Tuesday, June 10, 2008

Kara Walker : Silhouette Seductress

Kara Walker examines stereotypes and racial identity by drawing on the old-fashioned aesthetic of shadow silhouette cutouts. Her show at the Hammer Museum: My Complement, My Enemy, My Oppressor, My Love, sets out to tell the tale of sensuality and seduction lost in the shadow of African American history.

Walker’s work is like walking into a life-size storybook scene of a perverted antebellum romance novel; the unabridged version of “Gone with the Wind.” Her paper cutouts portray scenes of sexual misconduct and manipulation that allude to many a sexually explicit act heavily peppered with historical metaphors.

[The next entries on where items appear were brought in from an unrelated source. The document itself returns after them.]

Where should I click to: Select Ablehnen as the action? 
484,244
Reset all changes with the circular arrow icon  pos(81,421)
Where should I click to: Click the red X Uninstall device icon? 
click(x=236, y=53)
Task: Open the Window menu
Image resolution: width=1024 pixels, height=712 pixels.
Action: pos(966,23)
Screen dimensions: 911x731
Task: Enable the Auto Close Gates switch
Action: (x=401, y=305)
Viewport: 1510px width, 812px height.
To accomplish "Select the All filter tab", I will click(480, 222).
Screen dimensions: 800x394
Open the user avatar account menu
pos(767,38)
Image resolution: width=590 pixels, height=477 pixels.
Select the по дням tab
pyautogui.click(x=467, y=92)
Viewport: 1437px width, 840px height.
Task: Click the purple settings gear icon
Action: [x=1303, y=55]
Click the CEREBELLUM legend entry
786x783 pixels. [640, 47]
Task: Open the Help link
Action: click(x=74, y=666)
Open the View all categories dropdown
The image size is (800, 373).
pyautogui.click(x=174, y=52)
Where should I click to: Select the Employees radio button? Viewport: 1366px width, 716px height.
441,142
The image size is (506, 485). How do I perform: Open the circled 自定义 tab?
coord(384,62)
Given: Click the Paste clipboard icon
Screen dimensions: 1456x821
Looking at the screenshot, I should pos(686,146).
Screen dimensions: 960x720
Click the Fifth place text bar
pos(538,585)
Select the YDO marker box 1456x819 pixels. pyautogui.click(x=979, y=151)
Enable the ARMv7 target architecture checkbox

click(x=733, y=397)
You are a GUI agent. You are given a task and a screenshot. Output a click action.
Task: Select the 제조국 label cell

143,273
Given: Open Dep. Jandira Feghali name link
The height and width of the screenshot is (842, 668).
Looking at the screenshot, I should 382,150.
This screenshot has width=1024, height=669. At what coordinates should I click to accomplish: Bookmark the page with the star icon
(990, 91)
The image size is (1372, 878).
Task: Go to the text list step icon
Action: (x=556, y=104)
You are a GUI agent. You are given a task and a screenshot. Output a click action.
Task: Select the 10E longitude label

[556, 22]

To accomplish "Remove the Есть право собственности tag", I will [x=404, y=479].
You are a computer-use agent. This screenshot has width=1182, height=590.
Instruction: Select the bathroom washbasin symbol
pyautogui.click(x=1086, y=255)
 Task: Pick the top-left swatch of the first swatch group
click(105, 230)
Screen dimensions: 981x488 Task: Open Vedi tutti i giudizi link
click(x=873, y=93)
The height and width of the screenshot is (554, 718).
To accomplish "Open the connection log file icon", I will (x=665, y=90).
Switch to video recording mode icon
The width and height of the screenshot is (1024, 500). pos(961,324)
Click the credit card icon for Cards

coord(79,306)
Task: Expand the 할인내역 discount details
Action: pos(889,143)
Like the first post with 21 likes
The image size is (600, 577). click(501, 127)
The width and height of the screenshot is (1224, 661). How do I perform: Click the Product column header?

These scene variations are utilized in a repetitive fashion, allowing all the scenes to seamlessly blend into one another as we walk the carousel of shadows. A most poignant silhouette is one of three women interlocked in a continuous chain of suckling, each woman breathing in the historical breast of the other. The repetitive nature of Walker’s scenes is indicative of the repetitive nature of history. In a bizarre sensual ritual the stereotype torch is passed from generation to generation, like mother’s milk.

Walker’s conjuring of these racial profiles of the past forces us to search for our racial identities of the present and future. Even as we walk through the exhibition, projectors on the floor cast our shadows upon the gallery walls and we are compelled to examine our own silhouettes and own places in history.